La noche había caído con un peso insoportable sobre el pueblo de San Isidro, una pequeña aldea enclavada entre montañas que parecían guardar secretos milenarios. El viento, frío y afilado, aullaba como un lobo herido mientras agitaba las ramas de los cipreses. Nadie salía después del atardecer. No desde que los primeros desaparecidos comenzaron a ser noticia.

Marta caminaba apresuradamente, su linterna parpadeando en el camino de tierra. Había prometido a su abuela que volvería antes de que el sol se escondiera, pero una visita inesperada al único hospital del pueblo la había retrasado. Su madre, enferma desde hacía meses, no mejoraba. Mientras cruzaba el sendero bordeado por espesos árboles, escuchó algo que la hizo detenerse.

Un susurro.

Era leve, casi imperceptible, pero tenía algo extraño. No era el sonido del viento ni el crujir de las hojas secas. Era una voz. Su piel se erizó cuando el murmullo se transformó en palabras:

-Marta... ven...

El corazón le dio un vuelco. Miró a su alrededor, enfocando con la linterna los rincones oscuros, pero no vio nada. El silencio volvió, salvo por el martilleo de su propia respiración.

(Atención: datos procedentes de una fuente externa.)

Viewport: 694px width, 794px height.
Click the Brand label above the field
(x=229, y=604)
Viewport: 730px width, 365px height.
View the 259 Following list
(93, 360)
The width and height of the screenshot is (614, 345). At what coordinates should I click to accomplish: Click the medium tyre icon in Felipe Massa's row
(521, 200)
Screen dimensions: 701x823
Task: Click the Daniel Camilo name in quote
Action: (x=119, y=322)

"Estoy imaginando cosas", pensó, tratando de tranquilizarse. Pero cuando estaba a punto de retomar el paso, el susurro regresó, esta vez más claro.

-Ayúdame...

El sonido parecía provenir del bosque que bordeaba el sendero. Marta sabía que no debía entrar; desde niña, su abuela le había contado historias sobre el abismo escondido en esas tierras. Un lugar donde, según la leyenda, los vivos desaparecían y los muertos murmuraban.

Pero la voz sonaba tan desesperada.

"¿Y si alguien realmente necesita ayuda?", se dijo, tratando de ignorar el nudo en su estómago.

Tomando aire, se internó en el bosque.

Marta avanzó entre las sombras del bosque, su linterna apenas iluminando el camino. A cada paso, las ramas crujían bajo sus pies, como si el suelo mismo intentara advertirle que regresara. El aire olía a humedad y a algo más... algo metálico. La voz continuaba, arrastrándose entre los árboles como una serpiente invisible.

-Por favor... no me dejes...

El tono dolido hizo que Marta apretara los labios. A pesar del miedo que le recorría la espalda como un escalofrío helado, no podía ignorarlo. Se detuvo un momento, tratando de localizar el origen. Entonces lo vio: un tenue destello rojizo en la distancia.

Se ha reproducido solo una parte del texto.